Se pose dès lors la question du sens : le logiciel peut mécaniquement valider l’exactitude d’un énoncé sur le plan formel et syntaxique, sans pour autant n’avoir ni la moindre notion ni encore moins la « conscience » de sa validité sémantique. Autrement dit, l’efficacité des machines numériques − IA en tête − réside avant tout dans leur capacité instantanée à manipuler des symboles encodés en langage binaire, en faisant totalement abstraction de la signification que ces symboles véhiculent une fois décodés, comme l’illustre la fameuse métaphore de la chambre chinoise qu’a proposé le philosophe John Searle pour contester qu’une machine puisse effectivement accéder à une forme de conscience2.

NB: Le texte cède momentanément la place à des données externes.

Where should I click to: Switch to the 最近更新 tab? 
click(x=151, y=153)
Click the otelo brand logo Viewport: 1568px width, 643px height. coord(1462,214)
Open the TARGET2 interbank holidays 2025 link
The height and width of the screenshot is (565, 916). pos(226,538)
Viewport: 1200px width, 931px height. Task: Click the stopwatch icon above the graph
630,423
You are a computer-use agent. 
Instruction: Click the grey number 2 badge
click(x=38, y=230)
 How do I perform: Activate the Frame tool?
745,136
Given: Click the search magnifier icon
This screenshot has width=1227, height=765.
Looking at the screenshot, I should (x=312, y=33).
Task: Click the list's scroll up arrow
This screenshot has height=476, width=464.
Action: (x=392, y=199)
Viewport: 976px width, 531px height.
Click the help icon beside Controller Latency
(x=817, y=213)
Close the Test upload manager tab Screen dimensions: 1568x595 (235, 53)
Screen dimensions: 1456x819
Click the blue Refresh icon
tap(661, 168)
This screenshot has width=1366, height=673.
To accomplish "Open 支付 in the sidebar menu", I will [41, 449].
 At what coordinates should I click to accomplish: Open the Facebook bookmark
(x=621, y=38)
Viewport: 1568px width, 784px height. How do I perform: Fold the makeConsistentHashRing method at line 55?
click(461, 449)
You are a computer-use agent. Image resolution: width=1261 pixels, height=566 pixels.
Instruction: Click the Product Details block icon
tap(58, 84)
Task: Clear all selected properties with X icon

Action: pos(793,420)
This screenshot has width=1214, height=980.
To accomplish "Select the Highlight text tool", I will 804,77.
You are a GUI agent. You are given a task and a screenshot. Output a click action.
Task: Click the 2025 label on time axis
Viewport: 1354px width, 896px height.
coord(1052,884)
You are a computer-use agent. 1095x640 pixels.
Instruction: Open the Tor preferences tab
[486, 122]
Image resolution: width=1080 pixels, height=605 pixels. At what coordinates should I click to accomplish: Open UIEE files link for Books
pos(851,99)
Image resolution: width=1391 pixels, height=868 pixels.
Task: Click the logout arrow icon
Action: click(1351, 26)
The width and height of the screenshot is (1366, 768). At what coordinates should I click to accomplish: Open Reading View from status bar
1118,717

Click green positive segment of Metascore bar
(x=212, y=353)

Dislessia, bien que reposant sur une version rudimentaire des technologies relatives à l’IA et au machine learning, accentue et joue de cette confusion entre la composante syntaxique de la pensée et du langage et la dimension sémantique vectrice de sens que porte cette syntaxe. Si la première est effectivement manipulée avec maestria par les intelligences artificielles génératives actuelles, la seconde demeure, quant à elle, uniquement accessible à la pensée humaine. Elle échappe encore, malgré ce que la terminologie d’« intelligence artificielle » laisse entendre, aux systèmes de traitements statistiques à grande échelle que sont ChatGPT et consorts.
Tout mon travail vise alors à perturber ce double niveau de sens, et à distiller une poésie irrationnelle logée au cœur du processus ici mis en œuvre. Plutôt qu’une reproduction réaliste des compétences sémantiques humaines, cette approche « bricodée » de l’IA donne au contraire à un spectateur humain l’illusion d’une subjectivité artificielle éprouvant les difficultés de l’apprentissage. Elle met ainsi en scène les effets de distorsion inhérents à son fonctionnement même.
1Les algorithmes génétiques appartiennent à la famille des algorithmes évolutionnistes. Leur but est d’obtenir une solution approchée à un problème d’optimisation, lorsqu’il n’existe pas de méthode exacte pour le résoudre en un temps raisonnable. Les algorithmes génétiques utilisent la notion de sélection naturelle et l’appliquent à une population de solutions potentielles au problème donné. La solution est approchée par « bonds » successifs.
2Une personne qui n’a aucune connaissance du chinois est enfermée dans une chambre avec un catalogue de règles (écrites dans sa langue) permettant de répondre à des phrases en chinois. Cette personne reçoit des questions (écrites en chinois) et, en appliquant les règles dont elle dispose, produit des réponses (en chinois) aux phrases reçues. Du point de vue du locuteur qui pose les questions, la personne enfermée dans la chambre se comporte comme un individu qui parlerait vraiment chinois. Mais, en l’occurrence, celui-ci n’a aucune compréhension de la signification des phrases qu’il ou elle transforme, et ne fait que suivre aveuglément des règles prédéterminées.